Mira Azarm, of MICA’s Masters of Arts in Social Design (MASD) program, discovered something very early in her year-long fellowship as a Social Design Fellow: design shouldn’t be larger than the problem you’re trying to solve.
While Mira wore many hats throughout her year-long fellowship–including teaching in the Design Leadership program at MICA and the Graphic Design department at the University of Maryland, College Park–her primary work focused on the issue of food access and built on the work of Gather Baltimore.

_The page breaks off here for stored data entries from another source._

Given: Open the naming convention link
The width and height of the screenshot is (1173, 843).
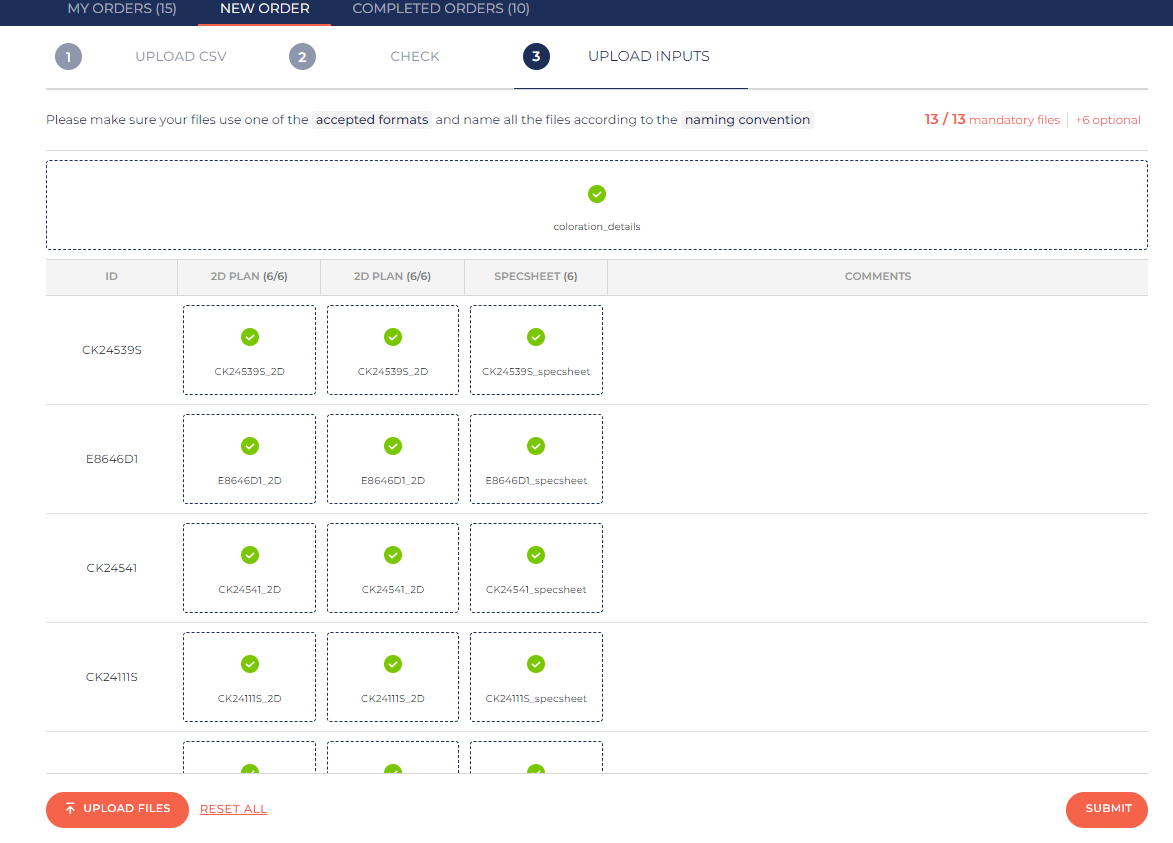Looking at the screenshot, I should click(x=747, y=120).
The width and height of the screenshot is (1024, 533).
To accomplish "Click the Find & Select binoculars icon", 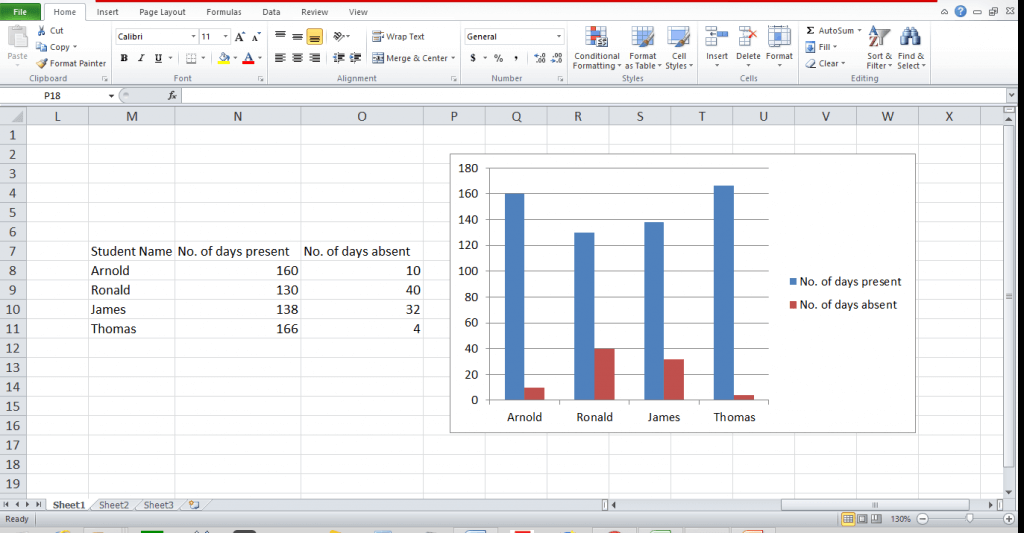I will [910, 40].
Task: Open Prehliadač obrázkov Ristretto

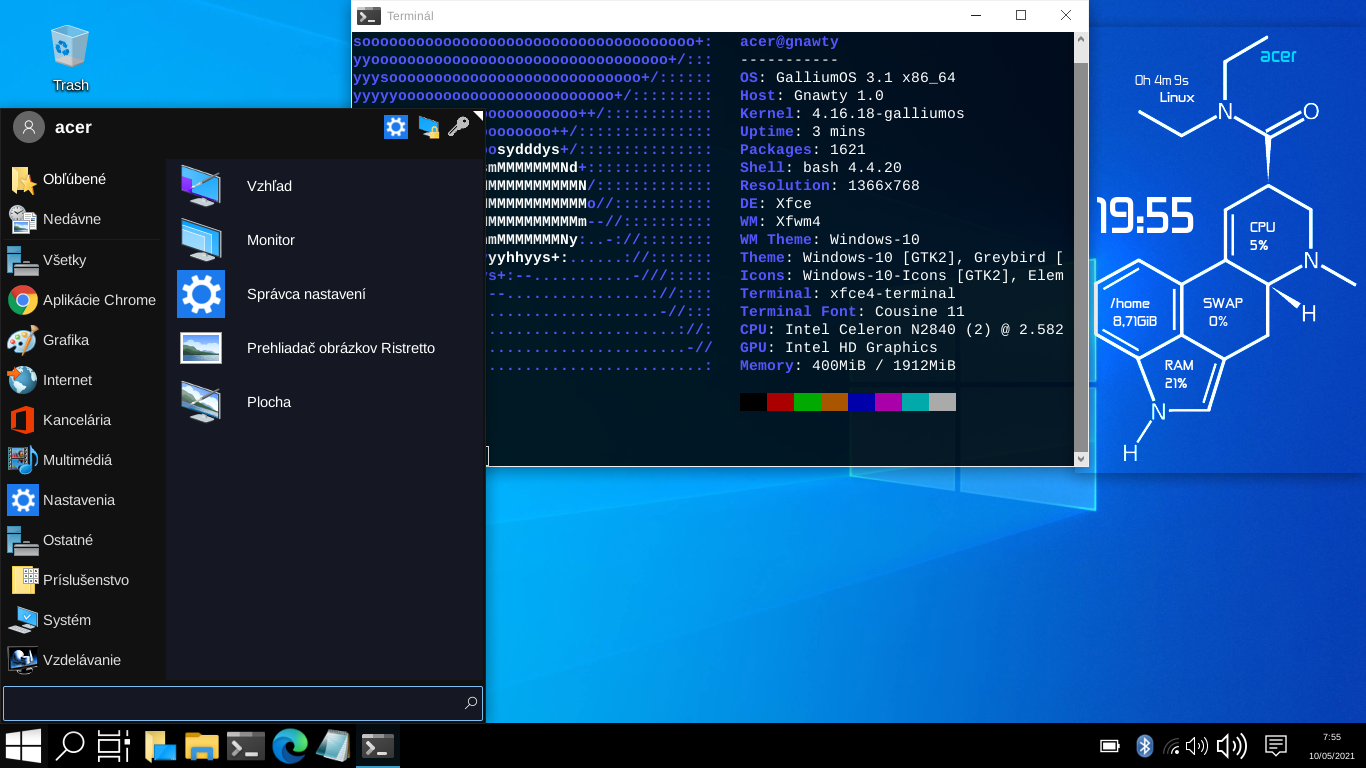Action: click(340, 348)
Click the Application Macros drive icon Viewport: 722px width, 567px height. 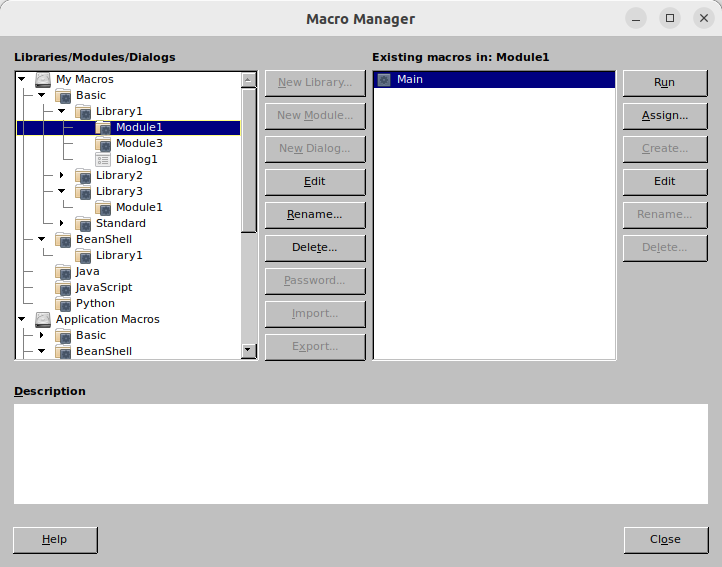tap(43, 319)
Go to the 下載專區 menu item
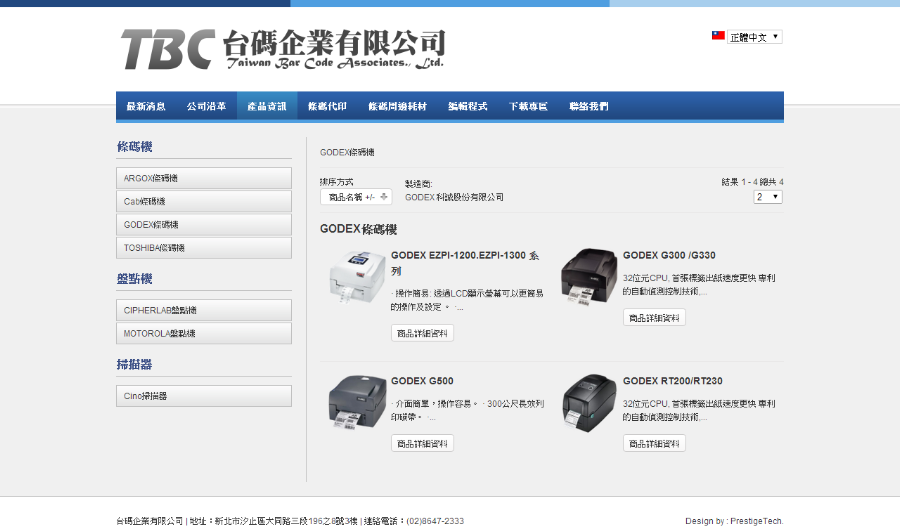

Founded by OSI-Baltimore Community fellow Arthur Morgan, Gather Baltimore collects unsold fruits, vegetables and bread from farmers markets around town and redistributes these items at farm stands in Baltimore neighborhoods where food access is limited, specifically in Oliver in East Baltimore. Azarm worked with Morgan and his team to help expand outreach methods along with two MICA undergraduate graphic design interns. Together they improved Gather’s signage, created a fact sheet for funders and designed truck wraps for two refrigerated food trucks.
These efforts enabled Gather Baltimore to more effectively spread the word to the Baltimore community about its services. Gather distributes more than 32,000 pounds of food a week–more than a typical urban farm can produce in a year–so making themselves better known is imperative to their success and sustainability.
Azarm also developed materials and signage for the Farm Alliance on food benefit strategies prior to getting involved with Gather. “In the early stages of my fellowship I was more like a one-person communications shop,” said Azarm. “I realized that I worked better collaborating with others; the Gather Baltimore project and access to talented MICA students allowed me to do that.”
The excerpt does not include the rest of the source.